→ **Task to complete**
In the passage below on oxygen delivery and airway support, what size Guedel oropharyngeal airway does a medium-sized adult require?

→ **Excerpted passage**

High-flow Nasal Cannulae

High-flow nasal cannulae (HFNC) have slightly larger prongs that facilitate oxygen flow of up to 60 L/min leading to less air entrainment effect than with other oxygen delivery systems.5,6 HFNC generate low levels of end-expiratory pressure and can therefore reduce tachypnoea and work of breathing.7,8 The high gas flow may flush CO2 from the anatomical dead space preventing CO2 rebreathing and thereby decreasing PaCO2, although this is not well supported by the literature.9,10 These systems are also generally well-tolerated by the patient, but must be used with heated humidification to avoid drying the respiratory mucosa.8 HFNC are now used more frequently in clinical practice to avoid more invasive therapies but there is limited high-quality evidence on their use in adults.

Airway Support

The most common cause of partial airway obstruction in an unconscious patient is loss of oropharyngeal muscle tone, particularly of the tongue. This may be alleviated by tilting their head slightly back and lifting the chin, or thrusting the jaw forward. The head-tilt/chin-lift manoeuvre is not used if cervical spine injury is suspected.15 The jaw-thrust manoeuvre may require two hands to maintain.16 If more prolonged support is required, an oro- or nasopharyngeal airway can be used that may also facilitate bag–mask ventilation.

Oro- and Nasopharyngeal Airways

The Guedel oropharyngeal airway is available in various sizes (a medium-sized adult requires a size 4). The airway is inserted into the patient’s mouth past the teeth, with the end facing up into the hard palate, then rotated 180 degrees, taking care to bring the tongue forward and not push it back. Oropharyngeal airways are poorly tolerated in conscious patients and may cause gagging and vomiting.14

A nasopharyngeal airway (see Figure 15.1) is inserted through the nares into the oropharynx; it can be difficult to insert and require generous lubrication to minimise trauma. This type of airway should not be used for patients with a suspected head injury. As well as opening the airway, suction catheters can be passed to facilitate secretion clearance. Once inserted these airways are better tolerated than an oropharyngeal airway.

→ **Supplied data**
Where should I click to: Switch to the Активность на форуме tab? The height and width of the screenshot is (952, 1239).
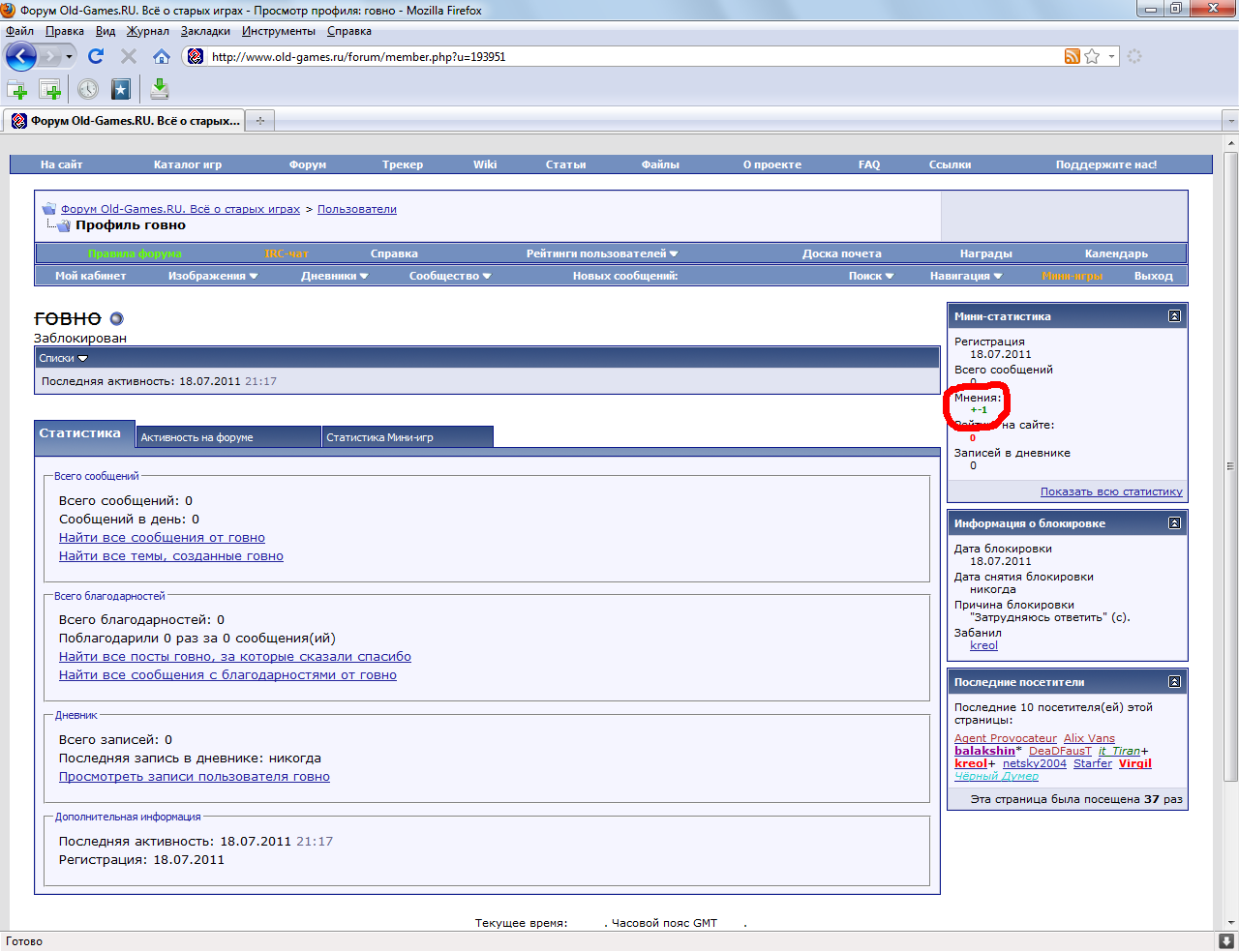(x=227, y=437)
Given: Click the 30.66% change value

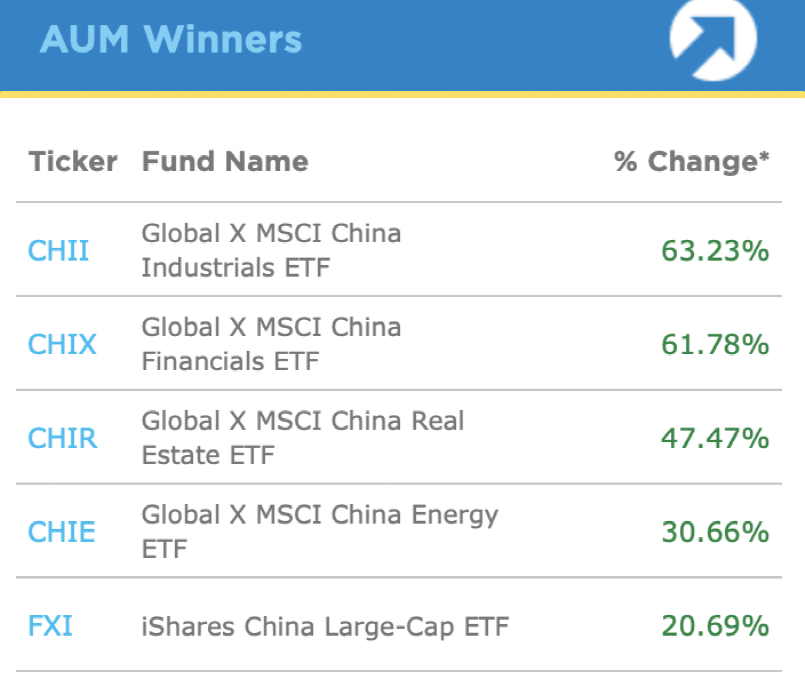Looking at the screenshot, I should click(714, 532).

→ **Reply**
A size 4.